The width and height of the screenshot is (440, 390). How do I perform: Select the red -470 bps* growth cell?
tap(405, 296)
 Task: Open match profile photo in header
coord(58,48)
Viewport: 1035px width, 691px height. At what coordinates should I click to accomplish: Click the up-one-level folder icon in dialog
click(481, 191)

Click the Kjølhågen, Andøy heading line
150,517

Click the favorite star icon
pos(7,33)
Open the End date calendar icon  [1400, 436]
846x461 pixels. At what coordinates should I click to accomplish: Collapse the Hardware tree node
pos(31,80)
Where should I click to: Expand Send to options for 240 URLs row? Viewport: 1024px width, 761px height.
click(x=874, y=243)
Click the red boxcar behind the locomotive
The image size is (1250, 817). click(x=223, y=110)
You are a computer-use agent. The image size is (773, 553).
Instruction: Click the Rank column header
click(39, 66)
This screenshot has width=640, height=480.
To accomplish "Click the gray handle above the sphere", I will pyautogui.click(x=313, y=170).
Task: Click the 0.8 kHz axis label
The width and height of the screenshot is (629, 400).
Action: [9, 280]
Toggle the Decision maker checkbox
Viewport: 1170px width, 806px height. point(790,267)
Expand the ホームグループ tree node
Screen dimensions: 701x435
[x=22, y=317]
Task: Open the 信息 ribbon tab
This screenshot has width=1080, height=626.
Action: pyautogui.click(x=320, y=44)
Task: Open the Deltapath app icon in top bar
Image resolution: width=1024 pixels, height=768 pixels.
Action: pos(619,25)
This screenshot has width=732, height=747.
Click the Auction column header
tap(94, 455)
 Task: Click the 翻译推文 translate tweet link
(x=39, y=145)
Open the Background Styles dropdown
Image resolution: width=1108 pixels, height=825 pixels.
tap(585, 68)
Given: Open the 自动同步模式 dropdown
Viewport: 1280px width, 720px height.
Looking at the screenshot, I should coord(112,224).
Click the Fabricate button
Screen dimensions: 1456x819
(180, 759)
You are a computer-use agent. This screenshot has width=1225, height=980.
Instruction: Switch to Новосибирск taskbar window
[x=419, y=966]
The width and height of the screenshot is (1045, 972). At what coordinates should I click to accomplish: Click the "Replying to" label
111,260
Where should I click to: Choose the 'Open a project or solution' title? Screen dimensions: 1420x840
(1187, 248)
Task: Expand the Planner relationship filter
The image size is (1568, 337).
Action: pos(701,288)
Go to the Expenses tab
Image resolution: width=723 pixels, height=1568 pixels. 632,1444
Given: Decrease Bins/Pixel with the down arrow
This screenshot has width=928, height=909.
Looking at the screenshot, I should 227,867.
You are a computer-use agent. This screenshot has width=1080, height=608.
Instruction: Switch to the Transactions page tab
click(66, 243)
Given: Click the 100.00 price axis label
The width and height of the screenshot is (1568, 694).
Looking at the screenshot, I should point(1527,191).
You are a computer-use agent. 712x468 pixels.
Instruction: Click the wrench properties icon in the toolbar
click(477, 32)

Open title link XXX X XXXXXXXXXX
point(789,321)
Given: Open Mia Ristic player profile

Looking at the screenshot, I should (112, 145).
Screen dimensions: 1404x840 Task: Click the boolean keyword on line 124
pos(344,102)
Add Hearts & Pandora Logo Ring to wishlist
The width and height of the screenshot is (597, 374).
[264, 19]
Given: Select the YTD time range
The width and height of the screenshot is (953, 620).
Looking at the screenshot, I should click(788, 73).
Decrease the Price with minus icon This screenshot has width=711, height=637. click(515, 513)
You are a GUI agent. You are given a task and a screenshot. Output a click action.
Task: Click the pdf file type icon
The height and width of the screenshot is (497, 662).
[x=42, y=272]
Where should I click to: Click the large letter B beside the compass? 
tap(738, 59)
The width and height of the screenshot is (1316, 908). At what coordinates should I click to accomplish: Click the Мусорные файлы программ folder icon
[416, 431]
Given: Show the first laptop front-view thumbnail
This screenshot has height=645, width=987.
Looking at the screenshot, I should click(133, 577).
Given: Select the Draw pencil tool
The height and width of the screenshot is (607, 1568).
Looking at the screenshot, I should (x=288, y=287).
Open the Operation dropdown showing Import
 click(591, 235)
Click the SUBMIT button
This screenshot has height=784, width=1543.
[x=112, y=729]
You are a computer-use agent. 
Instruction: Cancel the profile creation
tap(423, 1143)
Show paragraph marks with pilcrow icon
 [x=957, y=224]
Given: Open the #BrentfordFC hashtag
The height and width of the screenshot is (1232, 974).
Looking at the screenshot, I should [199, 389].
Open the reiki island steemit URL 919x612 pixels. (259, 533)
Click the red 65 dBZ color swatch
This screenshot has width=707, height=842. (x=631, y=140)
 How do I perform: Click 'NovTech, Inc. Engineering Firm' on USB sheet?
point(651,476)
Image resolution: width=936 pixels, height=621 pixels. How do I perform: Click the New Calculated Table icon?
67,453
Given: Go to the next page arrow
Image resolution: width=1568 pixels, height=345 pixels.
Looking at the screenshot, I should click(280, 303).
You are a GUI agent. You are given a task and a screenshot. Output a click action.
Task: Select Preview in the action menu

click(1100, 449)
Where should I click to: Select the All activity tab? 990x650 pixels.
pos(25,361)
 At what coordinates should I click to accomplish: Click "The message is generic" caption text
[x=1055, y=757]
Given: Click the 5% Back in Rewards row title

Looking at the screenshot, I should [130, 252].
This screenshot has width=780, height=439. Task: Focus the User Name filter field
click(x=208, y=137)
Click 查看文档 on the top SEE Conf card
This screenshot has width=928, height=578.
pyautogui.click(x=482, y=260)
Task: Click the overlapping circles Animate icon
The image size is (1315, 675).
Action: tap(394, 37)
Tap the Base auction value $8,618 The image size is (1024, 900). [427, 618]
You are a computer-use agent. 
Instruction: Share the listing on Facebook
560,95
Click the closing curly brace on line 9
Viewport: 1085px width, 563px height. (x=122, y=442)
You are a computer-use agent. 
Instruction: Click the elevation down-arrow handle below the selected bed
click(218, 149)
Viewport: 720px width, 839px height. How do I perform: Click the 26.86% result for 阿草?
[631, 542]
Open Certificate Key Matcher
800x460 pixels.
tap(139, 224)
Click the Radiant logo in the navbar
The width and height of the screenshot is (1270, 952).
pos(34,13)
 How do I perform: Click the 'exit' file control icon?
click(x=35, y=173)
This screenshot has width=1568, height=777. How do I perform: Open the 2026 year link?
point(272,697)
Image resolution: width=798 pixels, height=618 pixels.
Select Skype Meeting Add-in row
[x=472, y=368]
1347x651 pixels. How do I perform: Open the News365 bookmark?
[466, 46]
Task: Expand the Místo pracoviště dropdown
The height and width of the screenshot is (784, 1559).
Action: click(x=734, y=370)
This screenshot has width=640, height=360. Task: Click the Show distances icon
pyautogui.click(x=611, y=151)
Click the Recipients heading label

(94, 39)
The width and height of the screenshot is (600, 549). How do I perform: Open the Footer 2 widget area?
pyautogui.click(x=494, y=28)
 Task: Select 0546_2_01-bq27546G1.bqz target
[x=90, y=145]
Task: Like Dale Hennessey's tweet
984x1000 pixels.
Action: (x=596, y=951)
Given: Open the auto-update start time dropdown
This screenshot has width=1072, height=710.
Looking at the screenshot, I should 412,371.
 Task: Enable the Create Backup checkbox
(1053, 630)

============================================================

What is being asked ::
Begin with the line that contains "This screenshot has width=1072, height=710." and end with the last line of the data. Repeat those two lines and all between them exactly.

Expected output ::
This screenshot has width=1072, height=710.
Looking at the screenshot, I should 412,371.
 Task: Enable the Create Backup checkbox
(1053, 630)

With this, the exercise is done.